### Texto
◇ ◇ ◇ ◇ ◇ ◇ ◇

Esta advertencia coincide en el tiempo con la denuncia que ha realizado hoy la Asociación Ecologistas en Acción, que han denunciado la inseguridad sísmica del tanque de recarga de la central, que ha notificado al Consejo de Seguridad Nuclear que "el purificador del tanque de recarga no soportaría el terremoto de base de diseño de la central".

Esta notificación invalida la seguridad sísmica del propio tanque, según las especificaciones de la NRC (la Nuclear Regulatory Comission, el equivalente al CSN en los EEUU)", asegura el comunicado.

En este sentido, critican la "insuficiencia" de las pruebas que se realizan en estas instalaciones, las cuales "no garantizan la seguridad de las nucleares españolas, en contra de lo que se ha dicho en repetidas ocasiones por el CSN, el foro Nuclear y la Industria nuclear", critica la organización.

◇ ◇ ◇ ◇ ◇ ◇ ◇

### Material mostrado
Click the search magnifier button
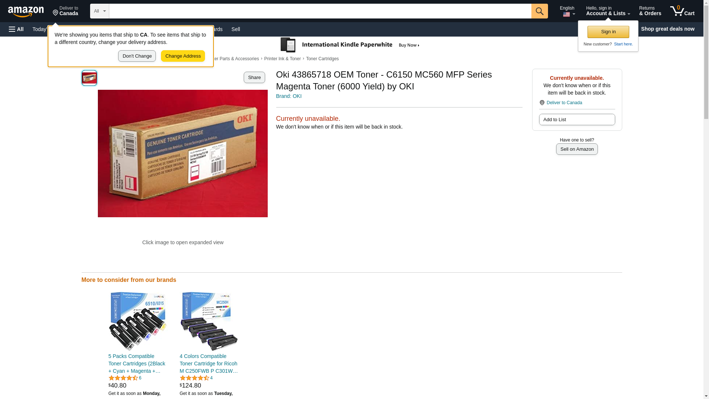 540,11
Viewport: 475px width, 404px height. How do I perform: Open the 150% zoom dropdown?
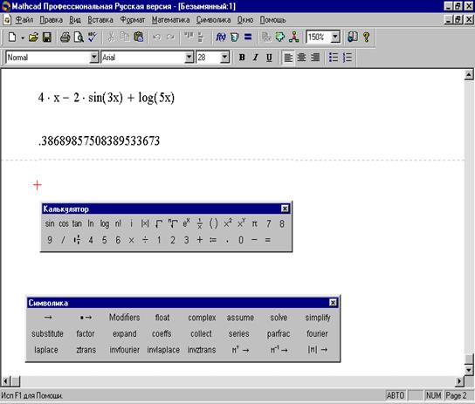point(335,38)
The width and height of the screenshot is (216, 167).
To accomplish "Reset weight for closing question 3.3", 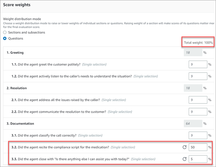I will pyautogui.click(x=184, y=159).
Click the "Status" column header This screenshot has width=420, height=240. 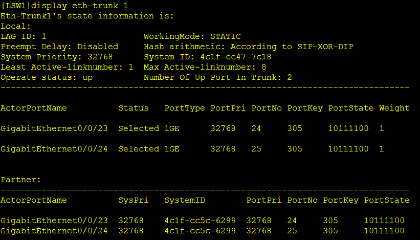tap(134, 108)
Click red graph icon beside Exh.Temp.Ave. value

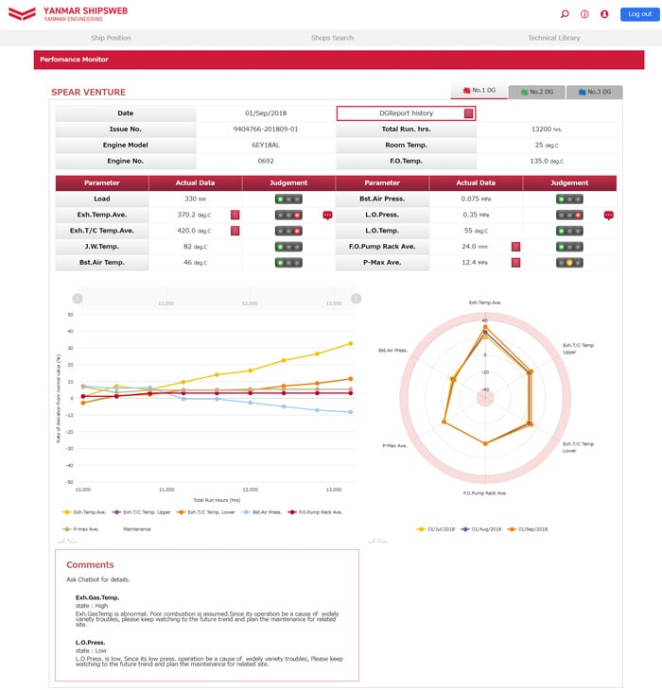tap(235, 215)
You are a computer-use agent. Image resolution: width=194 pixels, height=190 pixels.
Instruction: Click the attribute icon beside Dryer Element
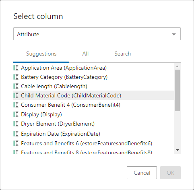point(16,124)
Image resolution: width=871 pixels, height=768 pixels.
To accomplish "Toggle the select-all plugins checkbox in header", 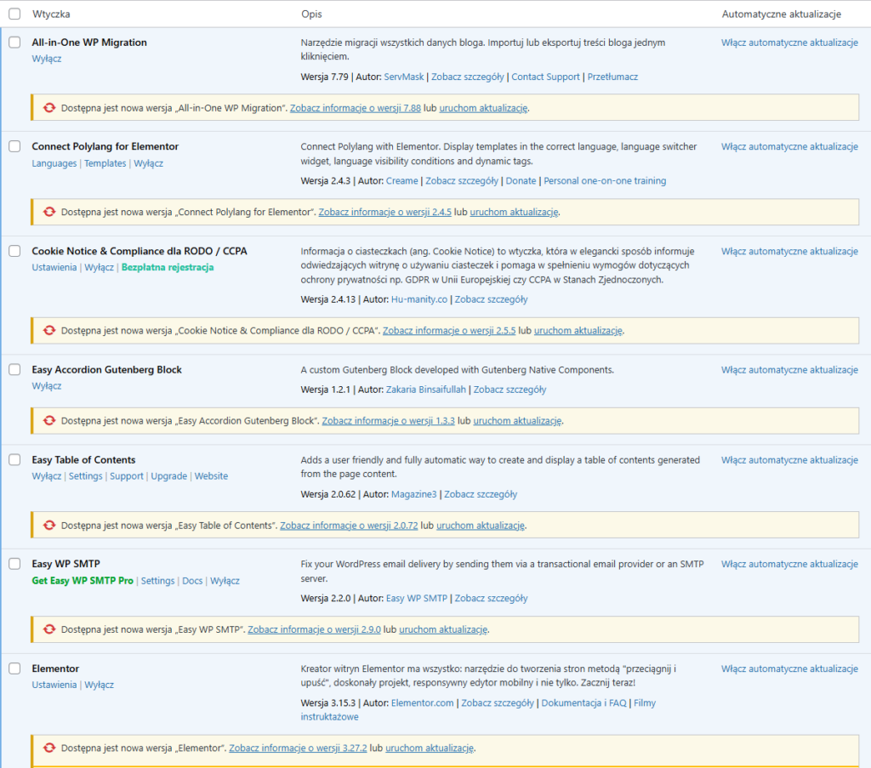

◇ ◇ ◇ ◇ ◇ ◇ ◇

### Tareas a realizar
#1 Reproduce literalmente el fragmento del texto sobre la seguridad sísmica de la central que se abre con las palabras donde aparece "Esta advertencia coincide" y se cierra con "asegura el comunicado.".
#2 Por favor, prolonga el texto sobre la seguridad sísmica de la central a partir de su última oración.

### Respuestas finales
#1
Esta advertencia coincide en el tiempo con la denuncia que ha realizado hoy la Asociación Ecologistas en Acción, que han denunciado la inseguridad sísmica del tanque de recarga de la central, que ha notificado al Consejo de Seguridad Nuclear que "el purificador del tanque de recarga no soportaría el terremoto de base de diseño de la central".

Esta notificación invalida la seguridad sísmica del propio tanque, según las especificaciones de la NRC (la Nuclear Regulatory Comission, el equivalente al CSN en los EEUU)", asegura el comunicado.

#2
El portavoz de la Central Nuclear de Almaraz, Aniceto González, ha afirmado que la central notificó la situación ayer al Consejo de Seguridad Nuclear, pero ha negado que exista un problema de seguridad en la instalación.

González ha explicado que la central almaraceña comprobará la sismicidad de sus tanques, valorará la situación, y actuará en consecuencia, si bien González ha insistido en que el problema "no tiene mayor trascendencia".

Los trabajos que se llevarán a cabo no implicarán ninguna modificación en la composición del tanque que ha originado la notificación al CSN.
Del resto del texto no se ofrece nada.